Break­ing the Ex­a­flop Bar­ri­er

A team led by scientists Prof. Thomas D. Kühne and Prof. Christian Plessl at Paderborn University has broken the exascale barrier for mixed-precision computation for a computational science application and has achieved 1.1 EFLOP/s application-level performance in the quantum chemistry application CP2K on the NERSC Perlmutter system. The results are reported in a pre-print that has just been published:

Robert Schade, Tobias Kenter, Hossam Elgabarty, Michael Lass, Thomas D. Kühne, Christian Plessl
Breaking the Exascale Barrier for the Electronic Structure Problem in Ab-Initio Molecular Dynamics
Preprint: https://doi.org/10.48550/arXiv.2205.12182

 

Currently, we are on the cusp of the exascale era and it is widely expected that the first supercomputer to break the exascale threshold for double precision floating-point computations will be publicly announced at the ISC High-Performance Conference (ISC) in Hamburg in late May. This milestone will mark the end of a race to exascale that has considerably heated up with globally increased competition for scientific leadership and can been rightly referred to as the "Space Race of the 21st Century."

The merits and deficits of the HPL benchmark to rank the most powerful supercomputers has been widely discussed. Any HPC practitioner knows that extracting anything close to HPL performance and efficiency is very ambitious and that many scientific codes exploit only a small fraction of the theoretical performance due to limited parallelism, insufficient vectorization opportunities, communication overheads, load imbalance, etc. Thus, practically exploiting the capabilities of an exascale computer for computational science will require adaptations to algorithms, numerical libraries and application codes that have been initiated a few years ago.

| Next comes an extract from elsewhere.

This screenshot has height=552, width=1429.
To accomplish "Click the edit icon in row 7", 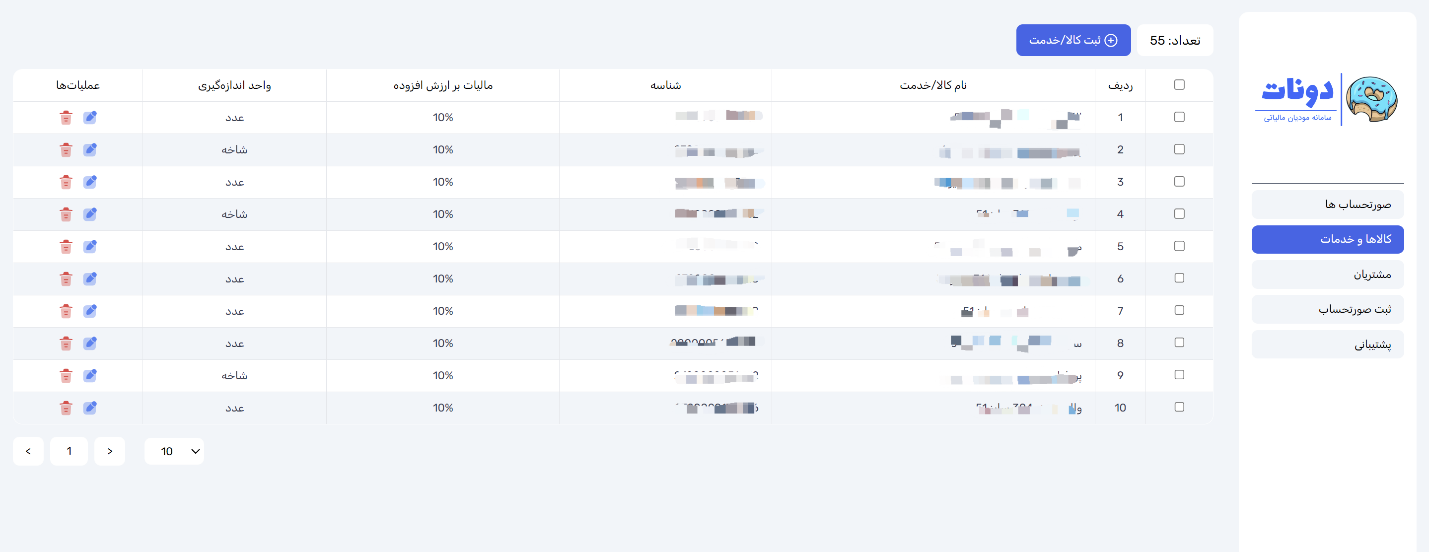I will [x=90, y=311].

New method for massively parallel quantum chemistry simulation

The team in Paderborn has taken up the challenge with regard to exascale computing for the field of quantum chemistry and has developed a novel method of which the initial variant has been presented at the SC’20 conference (Lass et. al: Submatrix Method for the Approximate Computation of Matrix Functions,  https://doi.org/10.5555/3433701.3433807). The method has been advanced by the authors in 2021 to a largely improved highly scalable and efficient method with an efficient GPU acceleration (Schade et. al: Towards electronic structure-based ab-initio molecular dynamics simulations with hundreds of millions of atoms, https://doi.org/10.1016/j.parco.2022.102920).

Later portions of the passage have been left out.